* [DIRECTIONS]: Show every line of the material below that contains the string "height", matching case exactly.

--- RECORDS SUPPLIED ---

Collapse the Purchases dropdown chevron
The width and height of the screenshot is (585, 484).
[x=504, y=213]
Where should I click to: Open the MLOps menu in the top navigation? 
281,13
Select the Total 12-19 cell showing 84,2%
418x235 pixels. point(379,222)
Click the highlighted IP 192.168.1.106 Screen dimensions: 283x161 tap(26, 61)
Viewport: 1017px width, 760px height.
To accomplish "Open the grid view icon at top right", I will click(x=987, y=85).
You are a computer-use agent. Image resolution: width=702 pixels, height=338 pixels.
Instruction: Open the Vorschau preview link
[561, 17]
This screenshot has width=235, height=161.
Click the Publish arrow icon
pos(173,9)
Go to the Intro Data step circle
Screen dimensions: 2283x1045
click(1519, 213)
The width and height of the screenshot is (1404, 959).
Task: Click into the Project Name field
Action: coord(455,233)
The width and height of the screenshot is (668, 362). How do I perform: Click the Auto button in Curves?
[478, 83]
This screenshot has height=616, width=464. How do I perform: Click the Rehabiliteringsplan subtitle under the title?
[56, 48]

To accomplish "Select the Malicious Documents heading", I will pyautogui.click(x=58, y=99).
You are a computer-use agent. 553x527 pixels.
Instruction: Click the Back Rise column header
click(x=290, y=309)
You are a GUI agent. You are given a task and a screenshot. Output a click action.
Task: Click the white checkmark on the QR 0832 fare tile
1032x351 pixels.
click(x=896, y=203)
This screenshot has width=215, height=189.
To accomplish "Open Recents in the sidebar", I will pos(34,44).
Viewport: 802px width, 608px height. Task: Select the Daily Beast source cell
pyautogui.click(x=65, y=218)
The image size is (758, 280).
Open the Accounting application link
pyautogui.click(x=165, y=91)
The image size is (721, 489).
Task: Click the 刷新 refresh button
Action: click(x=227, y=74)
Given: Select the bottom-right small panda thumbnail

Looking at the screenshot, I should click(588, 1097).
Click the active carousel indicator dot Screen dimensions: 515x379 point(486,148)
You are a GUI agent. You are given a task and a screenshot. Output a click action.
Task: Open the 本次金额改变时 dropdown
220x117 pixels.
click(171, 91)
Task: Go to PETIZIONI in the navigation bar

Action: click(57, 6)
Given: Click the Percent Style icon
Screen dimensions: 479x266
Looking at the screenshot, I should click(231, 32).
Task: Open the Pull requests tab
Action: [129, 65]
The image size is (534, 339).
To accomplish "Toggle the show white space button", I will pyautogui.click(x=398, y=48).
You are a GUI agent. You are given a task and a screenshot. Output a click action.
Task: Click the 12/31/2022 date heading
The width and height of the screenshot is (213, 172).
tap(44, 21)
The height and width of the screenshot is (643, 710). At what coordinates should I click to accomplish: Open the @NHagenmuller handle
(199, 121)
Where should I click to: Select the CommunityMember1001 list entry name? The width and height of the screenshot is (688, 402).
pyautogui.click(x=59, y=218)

---

* [CORRECT RESPONSE]:
The width and height of the screenshot is (585, 484).
Viewport: 1017px width, 760px height.
You are a computer-use agent. Image resolution: width=702 pixels, height=338 pixels.
This screenshot has width=235, height=161.
The width and height of the screenshot is (1404, 959).
The width and height of the screenshot is (668, 362). How do I perform: Click the Auto button in Curves?
This screenshot has height=616, width=464. How do I perform: Click the Rehabiliteringsplan subtitle under the title?
This screenshot has width=215, height=189.
Viewport: 802px width, 608px height. Task: Select the Daily Beast source cell
The width and height of the screenshot is (213, 172).
The height and width of the screenshot is (643, 710). At what coordinates should I click to accomplish: Open the @NHagenmuller handle
Where should I click to: Select the CommunityMember1001 list entry name? The width and height of the screenshot is (688, 402).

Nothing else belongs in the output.